Talked to the investigator. She didn’t have much info to share but it does sound like my little morsels are contributing to information already known. I think she thought I’d know more than I did from being a kid on campus, but I was so little, really didn’t know much about any misdoings at that time. Was glad to hear the one guy got fired by previous headmaster after a report was made against him, and it sounds like quite a lot of info is building about him.
And phew, sounds like my dad is not someone they are investigating anything about.
Of course. You’re so meshed into the whole thing by your childhood friends, friends of your mother and father, and just by growing up at the ‘scene of the crime’. But you’re also empathetic and caring, and know that the investigation and its outcome will have effects on more than just the perpetrator/s. So I think I understand why it’s causing you anxiety, but salute you for doing the right thing. It’s easy to say, often not-so-easy to do: continue to be brave.
I got five bucks for the first person who can find a legitimately non-horrifying, caring, thoughtful, well-considered, reasonable, and honorable thing Louie Gohmert has ever said in public.
50 years ago, I had some minor surgery by a doctor who didn’t use enough local anesthetic, and told me off when I screamed. He yelled, “You’ll scare your mother!” (she was in the corridor). At some point (a follow-up appointment maybe?) the surgeon showed some anonymous doctor into the examining room, then left. The doctor proceeded to stick his hand down my pants. It took five years before I realized what it was. I wish I’d done something. Now it’s too late. They’re probably both dead. And I never got the guy’s name.
I wonder how many other kids were assaulted by that asshole, enabled by the second (I wonder if they traded places, to keep the anonymity). And this was a children’s hospital in a big city.
At least I can say it was soooooo long ago that it doesn’t seem to affect my life – I don’t know that it ever did much – but I suppose it’s one reason I’ve had problems with crappy clinicians (and I’ve had a lot)! Actually that surgeon was a much greater source of anger at the time. He was just an arrogant jerk.
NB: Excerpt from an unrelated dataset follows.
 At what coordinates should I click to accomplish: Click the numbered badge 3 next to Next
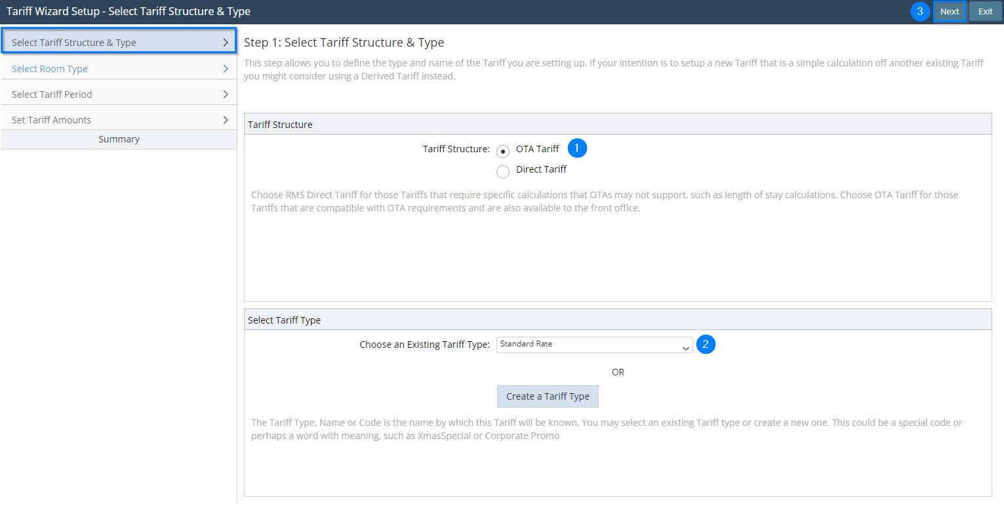click(x=920, y=12)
Now, I have more control, and I just don’t go back to any physician who’s an asshole. All of my docs now are angels.
I’m still experiencing what it’s like to speak out. I talked with my husband a bit about the call. He wondered what the point was - all these men are so old or dead now, and the school is not going to prosecute crimes, most likely - but to me it was nice to tell someone finally after all these years, and to know I was not alone. I’ve kept silent about it for 30 years.
One of the men came on to me when I was 16 or 17. I lived across the street from him. I’d known him since I was 2 years old. I played with his children all the time. How gross. Just to say that out loud - that was gross. To know other girls had gone through it, as it was just a hazy memory, made me know I wasn’t imagining it or misremembering. And he has this really fabulous reputation, always the nicest guy; I mean, he was a really nice guy - other than the creepy come on. I look at his picture and I see a nice man, a kind man. I’m pretty sure there is a building or a field named after him. It’s super complicated. The daughters, I’m friends with them on facebook. They are the ones who will have to deal with the fallout, not him. He is dead.
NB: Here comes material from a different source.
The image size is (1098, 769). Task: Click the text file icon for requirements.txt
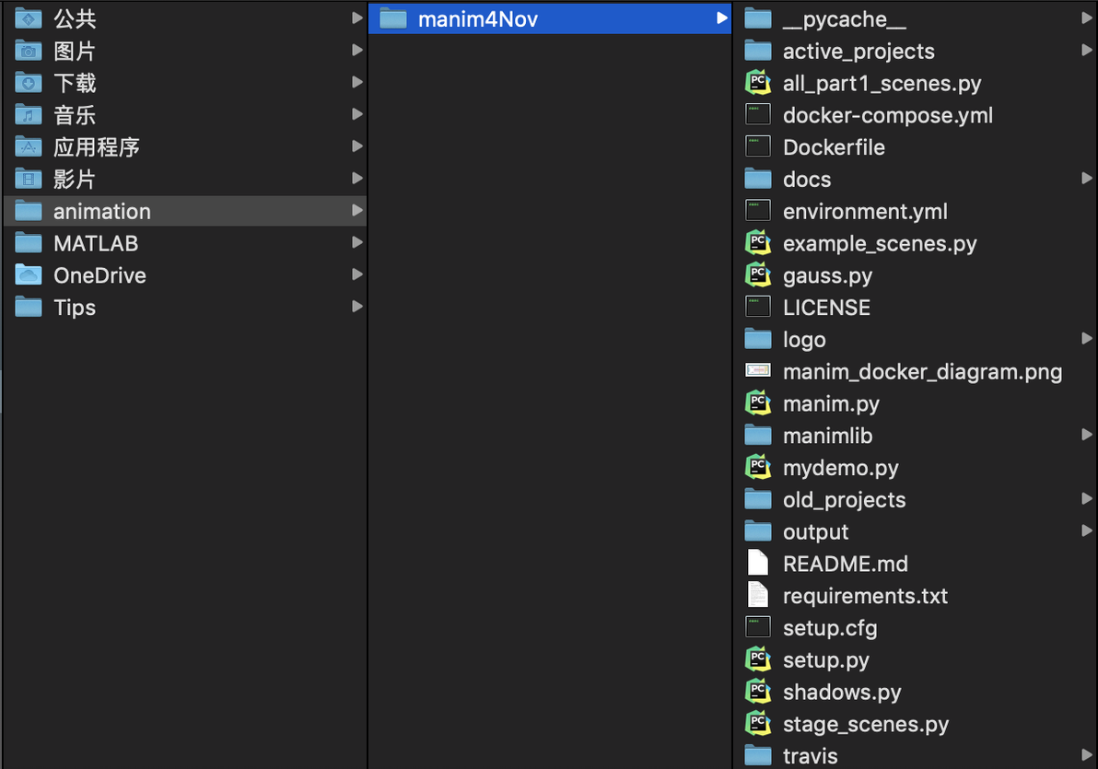(x=757, y=596)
This is all new to me. I tried to speak up once before when a doctor molested me a few years ago and I never heard anything back from the person I sent the email to (supposedly the appropriate person) and the doctor was still practicing.
You might start researching stuff about trauma because I was really surprised that trauma I thought had had no effect on me had - people disassociate during trauma and think it had no effect on them. Then, you start putting pieces and memories together and it’s like there’s been a big hole in your life that was having this big effect you never realized. It’s fascinating to do the work. Like archaeology of the mind.
Just having Crohn’s as a kid caused trauma on a daily basis, especially since it was so misunderstood in the 1960’s. I did a lot of disassociating, to be sure, but I’ve done a lot of work untangling it – decades’ worth.
I think what was worse than that one pedo-atrician was the primitive proctos I got (at an earlier age) with no anesthesia. And of course the whole child’s embarrassment of a disease that made you run for the boy’s room all the time.